:: PROBLEM STATEMENT ::
From the entries below, pull out each line where "Thread" appears.

START DATA UNDER STUDY

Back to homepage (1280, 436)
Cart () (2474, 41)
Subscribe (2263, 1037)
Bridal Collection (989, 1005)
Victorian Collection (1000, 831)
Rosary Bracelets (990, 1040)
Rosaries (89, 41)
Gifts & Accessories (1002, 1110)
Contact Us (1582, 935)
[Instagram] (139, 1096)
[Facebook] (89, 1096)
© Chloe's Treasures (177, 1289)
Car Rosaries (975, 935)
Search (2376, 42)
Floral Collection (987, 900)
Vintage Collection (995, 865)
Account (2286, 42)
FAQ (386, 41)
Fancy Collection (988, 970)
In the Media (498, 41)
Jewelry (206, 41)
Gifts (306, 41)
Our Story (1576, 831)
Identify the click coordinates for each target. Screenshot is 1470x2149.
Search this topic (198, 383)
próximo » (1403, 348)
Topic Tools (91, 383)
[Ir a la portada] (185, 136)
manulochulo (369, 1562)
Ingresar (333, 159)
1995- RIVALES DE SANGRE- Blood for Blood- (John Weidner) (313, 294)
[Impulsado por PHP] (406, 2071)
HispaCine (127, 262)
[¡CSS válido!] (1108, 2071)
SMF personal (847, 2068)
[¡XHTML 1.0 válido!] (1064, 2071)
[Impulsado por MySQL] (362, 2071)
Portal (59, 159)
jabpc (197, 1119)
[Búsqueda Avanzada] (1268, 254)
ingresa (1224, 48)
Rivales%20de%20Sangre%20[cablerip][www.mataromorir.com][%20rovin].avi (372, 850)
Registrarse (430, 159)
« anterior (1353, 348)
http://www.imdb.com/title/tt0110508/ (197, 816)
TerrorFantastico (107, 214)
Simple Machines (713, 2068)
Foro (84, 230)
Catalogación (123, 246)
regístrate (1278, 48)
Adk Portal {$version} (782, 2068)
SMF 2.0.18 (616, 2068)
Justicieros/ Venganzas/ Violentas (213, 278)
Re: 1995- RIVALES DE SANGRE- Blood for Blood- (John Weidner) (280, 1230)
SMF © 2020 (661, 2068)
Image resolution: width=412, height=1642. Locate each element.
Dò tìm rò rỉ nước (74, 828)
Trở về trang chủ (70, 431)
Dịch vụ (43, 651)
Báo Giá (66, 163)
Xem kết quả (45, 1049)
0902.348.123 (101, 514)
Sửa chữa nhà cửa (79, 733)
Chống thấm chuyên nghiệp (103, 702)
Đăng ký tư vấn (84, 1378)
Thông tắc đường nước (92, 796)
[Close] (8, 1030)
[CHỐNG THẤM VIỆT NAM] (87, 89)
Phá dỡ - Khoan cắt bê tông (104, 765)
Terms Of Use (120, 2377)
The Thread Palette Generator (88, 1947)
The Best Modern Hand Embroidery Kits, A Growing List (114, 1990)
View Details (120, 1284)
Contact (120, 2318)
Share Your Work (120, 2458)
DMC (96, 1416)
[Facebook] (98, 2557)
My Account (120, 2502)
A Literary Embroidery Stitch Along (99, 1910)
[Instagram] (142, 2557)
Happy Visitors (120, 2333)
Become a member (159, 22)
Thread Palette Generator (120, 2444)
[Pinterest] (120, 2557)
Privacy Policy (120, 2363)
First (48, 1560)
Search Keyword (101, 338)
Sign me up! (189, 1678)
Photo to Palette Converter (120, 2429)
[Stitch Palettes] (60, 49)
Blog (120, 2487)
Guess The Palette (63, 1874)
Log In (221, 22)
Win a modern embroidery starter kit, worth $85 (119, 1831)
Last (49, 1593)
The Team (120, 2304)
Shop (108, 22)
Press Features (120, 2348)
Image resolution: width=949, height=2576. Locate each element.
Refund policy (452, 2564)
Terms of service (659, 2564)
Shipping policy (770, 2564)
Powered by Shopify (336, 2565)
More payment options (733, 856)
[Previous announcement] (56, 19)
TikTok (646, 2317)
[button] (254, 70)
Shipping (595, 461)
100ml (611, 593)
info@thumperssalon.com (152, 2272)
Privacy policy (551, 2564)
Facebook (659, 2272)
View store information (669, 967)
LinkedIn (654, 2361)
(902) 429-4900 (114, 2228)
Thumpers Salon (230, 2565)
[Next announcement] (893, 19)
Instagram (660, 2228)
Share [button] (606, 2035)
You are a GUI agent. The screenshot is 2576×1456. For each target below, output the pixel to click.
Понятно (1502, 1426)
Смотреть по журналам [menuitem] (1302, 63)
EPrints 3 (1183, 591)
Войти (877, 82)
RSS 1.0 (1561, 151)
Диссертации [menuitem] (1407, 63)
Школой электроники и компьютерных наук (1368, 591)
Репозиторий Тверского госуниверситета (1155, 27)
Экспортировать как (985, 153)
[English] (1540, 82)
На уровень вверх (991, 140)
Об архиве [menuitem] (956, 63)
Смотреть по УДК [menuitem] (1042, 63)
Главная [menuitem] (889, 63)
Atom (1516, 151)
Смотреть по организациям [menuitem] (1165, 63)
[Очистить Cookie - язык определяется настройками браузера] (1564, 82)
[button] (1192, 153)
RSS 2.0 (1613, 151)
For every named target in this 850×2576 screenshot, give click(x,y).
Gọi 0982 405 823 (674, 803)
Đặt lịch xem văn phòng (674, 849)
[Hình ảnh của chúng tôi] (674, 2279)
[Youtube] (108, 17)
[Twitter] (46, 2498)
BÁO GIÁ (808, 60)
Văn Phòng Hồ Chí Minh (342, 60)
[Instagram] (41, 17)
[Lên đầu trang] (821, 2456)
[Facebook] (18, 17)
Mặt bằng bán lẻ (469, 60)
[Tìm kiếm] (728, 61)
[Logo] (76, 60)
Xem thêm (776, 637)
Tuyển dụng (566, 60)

END DATA UNDER STUDY

:: RESULT FOR THIS TASK ::
The Thread Palette Generator (88, 1947)
Thread Palette Generator (120, 2444)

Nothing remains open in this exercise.